## REQUIREMENT
Beginning with the first line of the entries below, quote each line until you reach and include the line with "énergie (18, 1074)".

(DATASET ENTRIES begins)

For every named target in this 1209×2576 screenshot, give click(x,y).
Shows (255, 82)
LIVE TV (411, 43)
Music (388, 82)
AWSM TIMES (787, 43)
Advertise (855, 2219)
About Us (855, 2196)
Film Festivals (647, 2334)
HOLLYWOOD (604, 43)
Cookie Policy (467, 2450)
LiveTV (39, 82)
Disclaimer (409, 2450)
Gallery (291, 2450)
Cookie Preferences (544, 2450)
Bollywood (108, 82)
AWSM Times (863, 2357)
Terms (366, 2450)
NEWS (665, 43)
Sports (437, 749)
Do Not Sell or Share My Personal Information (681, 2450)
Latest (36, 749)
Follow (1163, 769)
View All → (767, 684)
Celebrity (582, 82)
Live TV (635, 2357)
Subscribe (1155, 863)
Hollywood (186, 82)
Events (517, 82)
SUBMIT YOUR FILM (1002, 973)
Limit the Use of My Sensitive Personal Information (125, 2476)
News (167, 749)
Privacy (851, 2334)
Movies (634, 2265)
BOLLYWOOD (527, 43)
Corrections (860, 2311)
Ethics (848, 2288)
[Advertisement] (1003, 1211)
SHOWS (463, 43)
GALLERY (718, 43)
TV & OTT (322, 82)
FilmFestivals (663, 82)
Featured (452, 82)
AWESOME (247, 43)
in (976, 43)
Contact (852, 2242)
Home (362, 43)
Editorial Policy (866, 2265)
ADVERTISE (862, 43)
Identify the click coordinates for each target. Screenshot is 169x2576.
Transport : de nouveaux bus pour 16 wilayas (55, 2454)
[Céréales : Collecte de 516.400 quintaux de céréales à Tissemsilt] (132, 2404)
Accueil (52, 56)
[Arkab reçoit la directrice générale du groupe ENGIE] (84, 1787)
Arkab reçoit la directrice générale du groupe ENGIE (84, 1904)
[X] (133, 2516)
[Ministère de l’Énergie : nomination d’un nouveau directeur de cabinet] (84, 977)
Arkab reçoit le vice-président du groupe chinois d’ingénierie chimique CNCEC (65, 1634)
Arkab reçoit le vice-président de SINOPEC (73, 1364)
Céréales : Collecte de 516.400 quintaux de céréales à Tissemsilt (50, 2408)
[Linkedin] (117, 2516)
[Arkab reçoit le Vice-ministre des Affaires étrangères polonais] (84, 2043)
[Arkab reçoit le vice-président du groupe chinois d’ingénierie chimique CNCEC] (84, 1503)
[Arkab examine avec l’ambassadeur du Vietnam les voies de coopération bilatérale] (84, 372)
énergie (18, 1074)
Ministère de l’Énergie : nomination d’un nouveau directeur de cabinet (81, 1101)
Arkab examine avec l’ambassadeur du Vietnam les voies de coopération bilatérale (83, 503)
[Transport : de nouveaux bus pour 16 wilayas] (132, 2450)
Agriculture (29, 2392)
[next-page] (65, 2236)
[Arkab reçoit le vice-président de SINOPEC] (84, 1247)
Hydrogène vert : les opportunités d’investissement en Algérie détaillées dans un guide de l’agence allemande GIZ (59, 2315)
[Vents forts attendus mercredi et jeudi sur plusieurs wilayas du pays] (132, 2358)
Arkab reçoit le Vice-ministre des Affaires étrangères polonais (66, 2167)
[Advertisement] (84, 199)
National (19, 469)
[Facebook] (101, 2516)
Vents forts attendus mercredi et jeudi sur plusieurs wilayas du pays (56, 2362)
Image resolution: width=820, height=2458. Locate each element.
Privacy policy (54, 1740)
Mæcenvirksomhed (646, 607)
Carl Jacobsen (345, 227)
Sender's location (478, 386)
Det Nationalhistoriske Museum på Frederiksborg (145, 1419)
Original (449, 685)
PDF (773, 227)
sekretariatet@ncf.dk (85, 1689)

(DATASET ENTRIES ends)

## RESULT
For every named target in this 1209×2576 screenshot, give click(x,y).
Shows (255, 82)
LIVE TV (411, 43)
Music (388, 82)
AWSM TIMES (787, 43)
Advertise (855, 2219)
About Us (855, 2196)
Film Festivals (647, 2334)
HOLLYWOOD (604, 43)
Cookie Policy (467, 2450)
LiveTV (39, 82)
Disclaimer (409, 2450)
Gallery (291, 2450)
Cookie Preferences (544, 2450)
Bollywood (108, 82)
AWSM Times (863, 2357)
Terms (366, 2450)
NEWS (665, 43)
Sports (437, 749)
Do Not Sell or Share My Personal Information (681, 2450)
Latest (36, 749)
Follow (1163, 769)
View All → (767, 684)
Celebrity (582, 82)
Live TV (635, 2357)
Subscribe (1155, 863)
Hollywood (186, 82)
Events (517, 82)
SUBMIT YOUR FILM (1002, 973)
Limit the Use of My Sensitive Personal Information (125, 2476)
News (167, 749)
Privacy (851, 2334)
Movies (634, 2265)
BOLLYWOOD (527, 43)
Corrections (860, 2311)
Ethics (848, 2288)
[Advertisement] (1003, 1211)
SHOWS (463, 43)
GALLERY (718, 43)
TV & OTT (322, 82)
FilmFestivals (663, 82)
Featured (452, 82)
AWESOME (247, 43)
in (976, 43)
Contact (852, 2242)
Home (362, 43)
Editorial Policy (866, 2265)
ADVERTISE (862, 43)
Identify the click coordinates for each target. Screenshot is 169x2576.
Transport : de nouveaux bus pour 16 wilayas (55, 2454)
[Céréales : Collecte de 516.400 quintaux de céréales à Tissemsilt] (132, 2404)
Accueil (52, 56)
[Arkab reçoit la directrice générale du groupe ENGIE] (84, 1787)
Arkab reçoit la directrice générale du groupe ENGIE (84, 1904)
[X] (133, 2516)
[Ministère de l’Énergie : nomination d’un nouveau directeur de cabinet] (84, 977)
Arkab reçoit le vice-président du groupe chinois d’ingénierie chimique CNCEC (65, 1634)
Arkab reçoit le vice-président de SINOPEC (73, 1364)
Céréales : Collecte de 516.400 quintaux de céréales à Tissemsilt (50, 2408)
[Linkedin] (117, 2516)
[Arkab reçoit le Vice-ministre des Affaires étrangères polonais] (84, 2043)
[Arkab reçoit le vice-président du groupe chinois d’ingénierie chimique CNCEC] (84, 1503)
[Arkab examine avec l’ambassadeur du Vietnam les voies de coopération bilatérale] (84, 372)
énergie (18, 1074)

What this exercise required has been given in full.